Le storie delle pazienti e Endo-help
Nonostante i progressi nella ricerca, la gestione della malattia rimane una sfida complessa. «L’endometriosi mi ha stravolto la vita», racconta Sarah Schnorf-Antoniazzi, 52 anni. «Ho sempre avuto vari sintomi, ma da quando sono arrivati i dolori ho dovuto abbandonare prima il pattinaggio sul ghiaccio e poi molte altre attività, compresa quella lavorativa».
«Piangevo dal dolore, ma la mia ginecologa non mi ha presa sul serio, consigliandomi di farmi visitare da uno psichiatra. Al reparto endometriosi di Ginevra invece mi hanno fatto sentire capita e seguita». L’endometriosi di Sarah ha raggiunto il IV stadio. «La malattia ha cicatrizzato tutta la parete addominale, non riuscivo più a mangiare», racconta. Soffre anche di altri disturbi come la fibromialgia e l’encefalomielite mialgica, e ha avuto un cancro al collo dell’utero. Si è sottoposta in tutto a 11 operazioni, ma ancora oggi per gestire il dolore cronico assume forti oppiacei e utilizza un neuromodulatore sacrale.
In media, la diagnosi di endometriosi si ottiene 7-8 anni dopo la comparsa dei primi sintomi, ma per Sarah ce ne sono voluti più di venti. Oggi invita le donne che soffrono a insistere per ottenere risposte. Oltre alla scarsa consapevolezza di alcuni medici, il dottor Polli spiega che la difficoltà nel diagnosticare la malattia è dovuta alla varietà di sintomi con cui si può manifestare, e alla diversa percezione del dolore di ciascuno. «In generale, un dolore che impedisce il normale svolgimento della vita quotidiana e che si presenta regolarmente, ad esempio a ogni ciclo, non va sottovalutato, soprattutto se peggiora nel tempo», afferma.
Oggi la diagnosi viene effettuata valutando l’insieme della cartella clinica della paziente. Con la laparoscopia si può valutare la presenza di tessuto endometriale fuori dall’utero, ma visto che si tratta di un’operazione non sempre viene eseguita. Esiste anche un test salivare che analizza la presenza di uno specifico microRNA associato all’endometriosi.
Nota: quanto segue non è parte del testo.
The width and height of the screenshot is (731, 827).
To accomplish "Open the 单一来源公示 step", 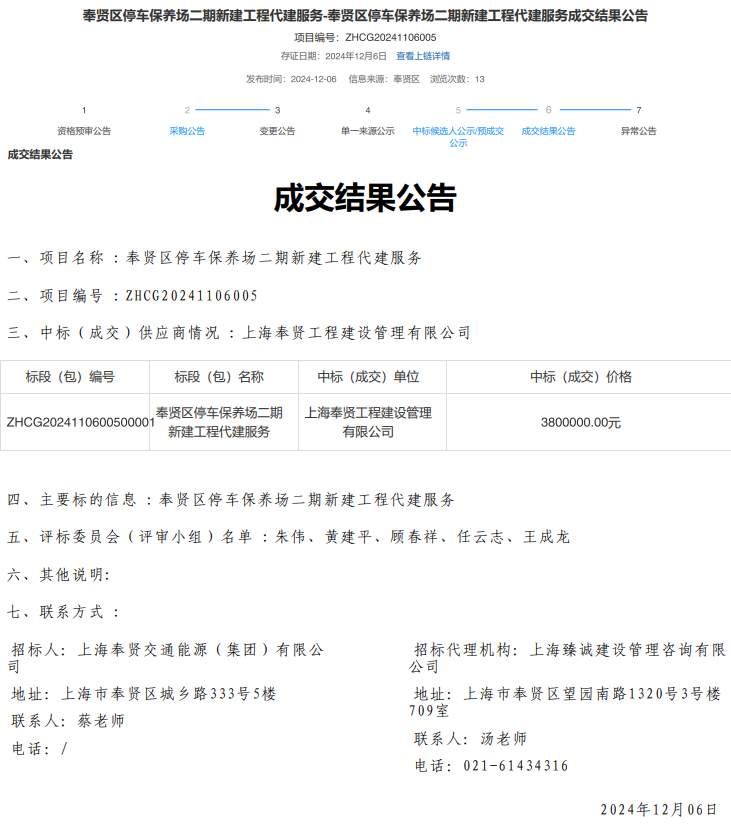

I risultati sono molto precisi, ma è un esame costoso è al momento non viene impiegato automaticamente.
Anche Lisa Balmelli soffre di endometriosi, ma la sua esperienza è diversa da quella di Sarah e in un certo senso riflette l’aumento di consapevolezza e sensibilizzazione rispetto alla malattia avvenuto negli ultimi anni. Lisa soffriva di dolori mestruali molto forti e di una serie di sintomi apparentemente scollegati tra loro: cistiti, vescica iperattiva, problemi intestinali e forti dolori alla schiena. «Ero preoccupata, non si capiva che cosa avessi. Non è stato facile, con la malattia diventa impossibile continuare la stessa vita di prima». Dopo quattro anni e molti test, la diagnosi è arrivata con una laparoscopia. Lisa è stata operata all’ospedale cantonale di Zurigo, e oggi continua la terapia ormonale e la fisioterapia pelvica. «I sintomi sono praticamente scomparsi», racconta. «Se si sospetta di avere l’endometriosi è importante rivolgersi a un centro specializzato come quello di Lugano, dove i medici hanno più esperienza con questa condizione».
Malattie come l’endometriosi sono poco conosciute e non visibili dall’esterno. «Sia io che Lisa all’inizio abbiamo faticato a far capire ai nostri cari che cosa stavano passando», spiega Sarah. Anche per questo, a gennaio 2023 Sarah e Lisa hanno fondato la sezione ticinese di Endo-help (www.endo-help.ch), un’associazione di auto-aiuto per le pazienti di endometriosi. Si incontrano online una volta al mese per condividere le proprie esperienze e supportarsi a vicenda. «Volevo che la mia sofferenza aiutasse altre donne a non passare quello che ho passato io», conclude Sarah.